Britain is a step closer to creating babies with DNA from 3 people

 

LONDON — MPs in Britain have voted for the use of controversial techniques to create babies from the DNA of three people.

The vote passed overwhelmingly in the House of Commons on Tuesday afternoon with a majority of 254 votes (382 yes, 128 no); it will move into the House of Lords next month where it is likely to pass.

The historic vote centred on the altering of a human egg or embryo so that material from three people is used to create a baby. MPs were given a free vote Tuesday instead of voting along party lines, allowing them to decide with their consciences.

If the House of Lords votes in favour, the UK would become the first country in the world to bring forward laws enabling such a practice.
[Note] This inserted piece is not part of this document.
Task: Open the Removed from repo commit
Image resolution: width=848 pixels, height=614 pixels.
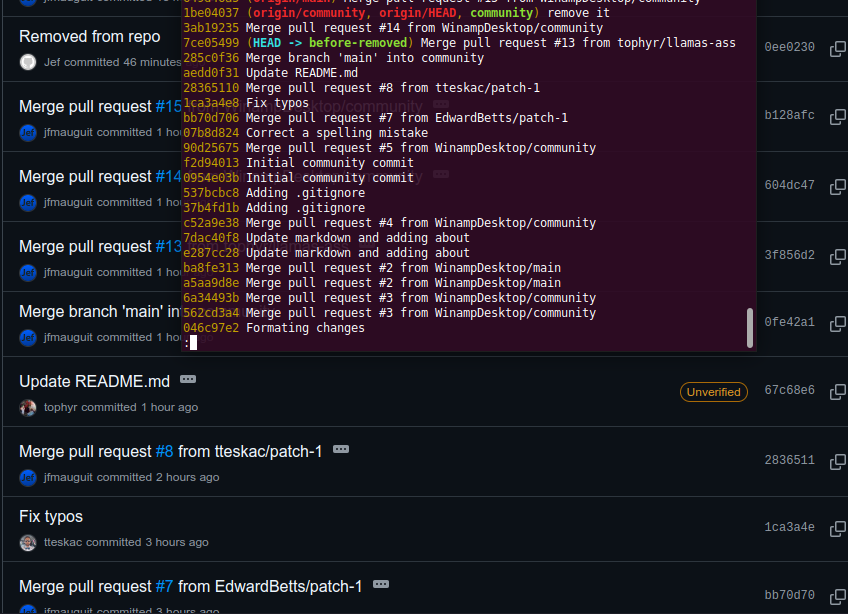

Human trials could take place from October 2015 and thefirst three-person babies could be born by autumn 2016.

“This is a bold step for parliament to take, but it is a considered and informed step,”

“This is a bold step for parliament to take, but it is a considered and informed step,” Public Health Minister Jane Ellison told the House of Commons during the debate before the vote.

“This is world leading science within a highly respected regulatory regime. And for the many families affected, this is light at the end of a very dark tunnel.”

However, Conservative MP Fiona Bruce who opposed the motion told the Commons more time was needed to consider the issues.

“One of these procedures we are asked to approve today, pronuclear transfer, involves the deliberate creation and destruction of at least two human embryos, and probably in practice many more, in order to create a third embryo which it is hoped will be free from human mitochondrial disease,” she said.

“Are we happy to sacrifice two early human lives to make a third?”

Health experts have argued that three-person IVF could eliminate defects in the mitochondria which can result in diseases such as muscular dystrophy, heart, kidney and liver failure. Others, however, think it crosses a boundary and have warned against tampering with DNA.

Mitochondria are the tiny, biological “power stations” that give the body energy. They are passed from a mother, through the egg, to her child.

The techniques would likely only be used in about a dozen British women every year who have faulty mitochondria, the energy-producing structures outside a cell’s nucleus. To fix that, scientists remove the nucleus DNA from the egg of a prospective mother and insert it into a donor egg from which the nucleus DNA has been removed. This can be done either before or after fertilization.

The resulting embryo would end up with the nucleus DNA from its parents but the mitochondrial DNA from the donor. Scientists say the DNA from the donor egg amounts to less than 1 percent of the resulting embryo’s genes.